Enkele moorden toegeschreven aan de Bende van Oss zijn onder andere:
- 26 maart 1893: Moord op wachtmeester van de marechaussee Geerard Hoekman.
- 27 december 1917: Moord op Marinus van Hees.
- 2 september 1925: Moord op mevrouw van Nijs.
- 5 december 1925: Moord op Jan Hartogs (Jantje van Mas).
- 21 juni 1923: Moord op weduwe Haakmans te Hoensbroek.
- 10 augustus 1926: Doodslag op mevrouw van Zantvoort en haar drie kinderen
- 11 december 1929: Moord op Gerardus van Galen.
- 9 november 1932: Moord op Johannes (Jan) Marinus Cornelus van der Pas.
- 9 augustus 1933: Moord op Gerrit de Bie.
- 15 of 16 mei 1934: Moord op Antonius Verhoeven.
3. Bende van Venlo (1993 – 1994)
Met de bende van Venlo wordt een geruchtmakende groep plegers van geweldsmisdrijven uit Venlo in Nederlands Limburg aangeduid. De groep van veelal jonge bendeleden trok tussen carnaval 1993 en 1994 een spoor van dood en verderf door de Noord-Limburgse grensstreek.
Wat de achtergrond van de daders was en hoe omvangrijk hun misdaden waren, kwam tijdens de verhoren druppelsgewijs aan het licht. De verdachten hadden zich volgens de rechtbank in Roermond schuldig gemaakt aan meer dan 250 geweldsdelicten, waaronder talloze moorden met geld als enige motief. Er konden zeven moorden, gepleegd in koelen bloede, bewezen worden. Het exacte aantal moorden is echter nooit vast komen te staan. Wat wel vaststaat is dat er in totaal drie stoffelijke overschotten zijn gevonden die direct toe te schrijven zijn aan de bende van Venlo. De overige vier (of meer) lijken zijn nooit gevonden.

■ **Te doen**
(1) Vertaal deze zin uit het documentfragment naar het Engels: "Er konden zeven moorden, gepleegd in koelen bloede, bewezen worden."
(2) Welke rechtbank stelde volgens het documentfragment vast dat de verdachten van de bende van Venlo meer dan 250 geweldsdelicten hadden gepleegd?
(3) Vervang in het documentfragment, in het deel van "- 27 december" tot "Gerrit de Bie.", het woord "mevrouw" door "vrouw" en geef dat deel opnieuw weer.
De regels uit de dataset zijn hier niet nodig.

■ **Inhoud dataset**
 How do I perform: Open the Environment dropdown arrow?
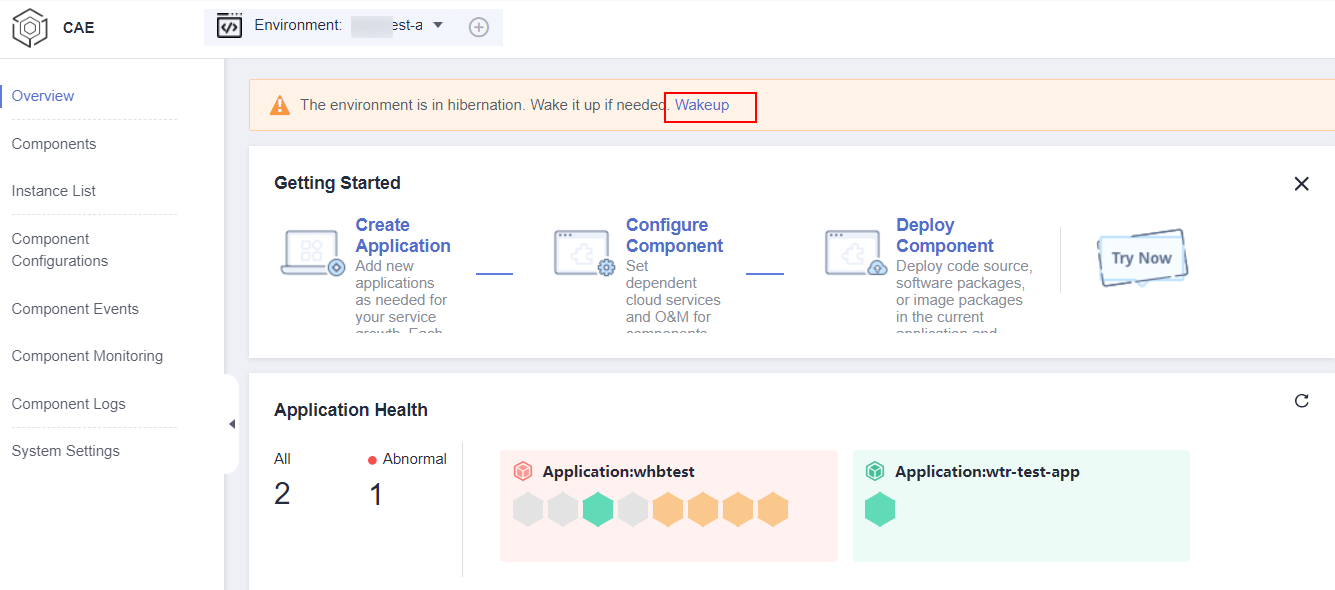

■ **Antwoorden per opdracht**
(1) Seven murders, committed in cold blood, could be proven.

(2) De rechtbank in Roermond.

(3)
- 27 december 1917: Moord op Marinus van Hees.
- 2 september 1925: Moord op vrouw van Nijs.
- 5 december 1925: Moord op Jan Hartogs (Jantje van Mas).
- 21 juni 1923: Moord op weduwe Haakmans te Hoensbroek.
- 10 augustus 1926: Doodslag op vrouw van Zantvoort en haar drie kinderen
- 11 december 1929: Moord op Gerardus van Galen.
- 9 november 1932: Moord op Johannes (Jan) Marinus Cornelus van der Pas.
- 9 augustus 1933: Moord op Gerrit de Bie.